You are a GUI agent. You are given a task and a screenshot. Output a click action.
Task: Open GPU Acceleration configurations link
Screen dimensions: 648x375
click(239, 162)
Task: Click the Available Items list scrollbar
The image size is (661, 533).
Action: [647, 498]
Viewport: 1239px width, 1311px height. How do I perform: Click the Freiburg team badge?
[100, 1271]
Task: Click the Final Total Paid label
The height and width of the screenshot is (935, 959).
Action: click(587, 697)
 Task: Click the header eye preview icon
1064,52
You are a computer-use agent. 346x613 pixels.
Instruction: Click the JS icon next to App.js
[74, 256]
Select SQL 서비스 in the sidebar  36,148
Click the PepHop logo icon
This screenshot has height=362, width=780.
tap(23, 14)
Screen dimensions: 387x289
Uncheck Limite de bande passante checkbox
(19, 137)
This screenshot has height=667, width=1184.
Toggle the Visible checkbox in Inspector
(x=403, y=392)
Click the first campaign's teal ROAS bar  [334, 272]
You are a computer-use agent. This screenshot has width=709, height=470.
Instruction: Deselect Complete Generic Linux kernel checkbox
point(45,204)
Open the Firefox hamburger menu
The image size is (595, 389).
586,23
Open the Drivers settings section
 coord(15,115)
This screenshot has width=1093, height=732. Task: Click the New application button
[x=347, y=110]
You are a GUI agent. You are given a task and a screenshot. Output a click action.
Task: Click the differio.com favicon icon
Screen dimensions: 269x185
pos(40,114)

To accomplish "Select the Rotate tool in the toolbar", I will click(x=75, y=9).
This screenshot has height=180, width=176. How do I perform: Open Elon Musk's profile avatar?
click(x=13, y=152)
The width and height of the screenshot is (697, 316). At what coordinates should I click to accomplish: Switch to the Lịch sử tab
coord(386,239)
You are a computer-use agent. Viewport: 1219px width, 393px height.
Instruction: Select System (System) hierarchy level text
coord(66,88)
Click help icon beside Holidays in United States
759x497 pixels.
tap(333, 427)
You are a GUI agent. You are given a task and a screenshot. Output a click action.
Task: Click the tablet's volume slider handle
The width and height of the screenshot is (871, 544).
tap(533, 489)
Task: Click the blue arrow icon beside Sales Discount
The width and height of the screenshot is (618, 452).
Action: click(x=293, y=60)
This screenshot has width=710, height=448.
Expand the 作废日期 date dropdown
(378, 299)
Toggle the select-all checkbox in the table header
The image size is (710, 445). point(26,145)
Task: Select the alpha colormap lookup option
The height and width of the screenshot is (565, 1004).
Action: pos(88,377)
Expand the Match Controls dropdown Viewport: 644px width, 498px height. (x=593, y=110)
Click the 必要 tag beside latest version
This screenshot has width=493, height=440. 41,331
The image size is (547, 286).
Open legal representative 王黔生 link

..........

**What you are asked to do:** Exactly the lines from the one with "The width and height of the screenshot is (618, 452)." through the end of the entries, both included, should be written out, and no others.

**Task answer:**
The width and height of the screenshot is (618, 452).
Action: click(x=293, y=60)
This screenshot has width=710, height=448.
Expand the 作废日期 date dropdown
(378, 299)
Toggle the select-all checkbox in the table header
The image size is (710, 445). point(26,145)
Task: Select the alpha colormap lookup option
The height and width of the screenshot is (565, 1004).
Action: pos(88,377)
Expand the Match Controls dropdown Viewport: 644px width, 498px height. (x=593, y=110)
Click the 必要 tag beside latest version
This screenshot has width=493, height=440. 41,331
The image size is (547, 286).
Open legal representative 王黔生 link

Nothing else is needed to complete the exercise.